TASK:
Your answer should give again, exactly, the lines from the beginning of the entries below through the line containing "The width and". It must contain no pictures.

INPUT DATA:
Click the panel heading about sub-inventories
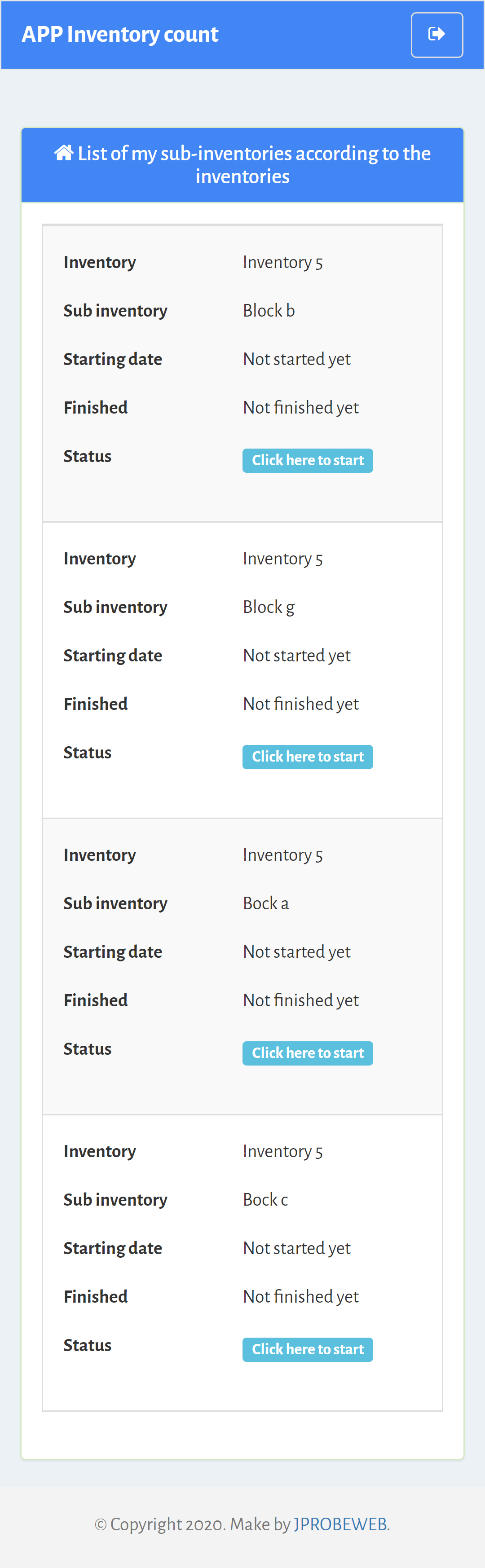The image size is (485, 1568). click(242, 165)
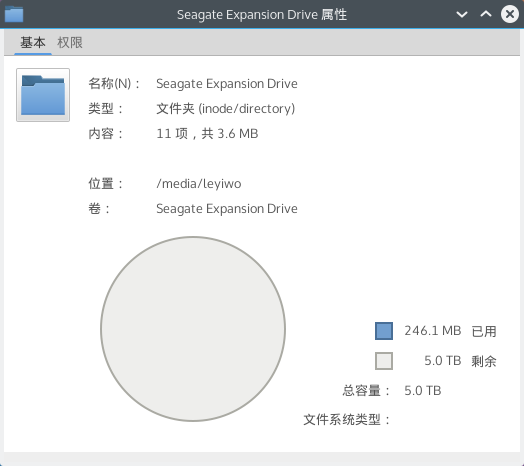Screen dimensions: 524x466
Task: Switch to the 权限 tab
Action: tap(70, 42)
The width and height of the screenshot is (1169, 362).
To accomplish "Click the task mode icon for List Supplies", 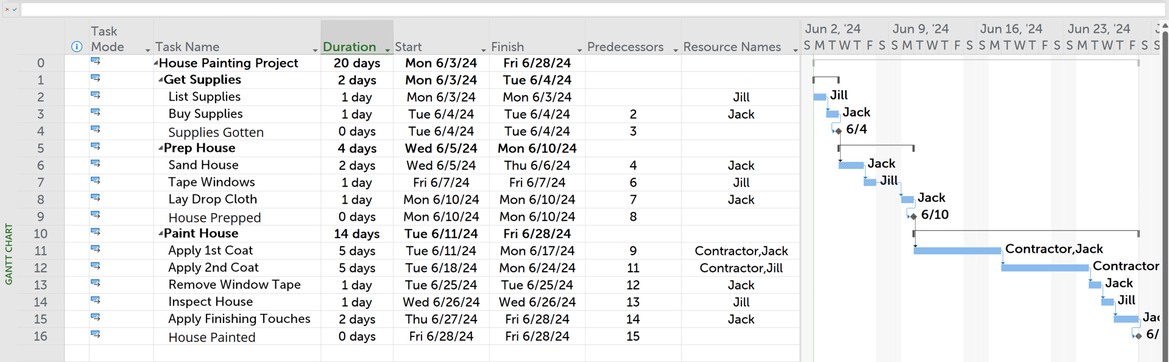I will (x=95, y=95).
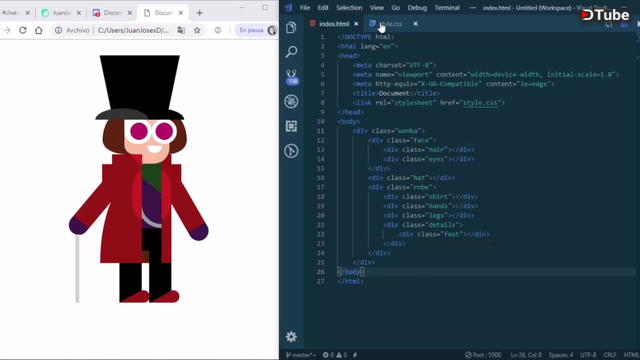Open Source Control view with 158 badge

tap(291, 77)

EXPECTED ANSWER:
Click the panel heading about sub-inventories
The image size is (485, 1568). click(242, 165)
Screen dimensions: 524x466
Task: Switch to the 权限 tab
Action: tap(70, 42)
The width and height of the screenshot is (1169, 362).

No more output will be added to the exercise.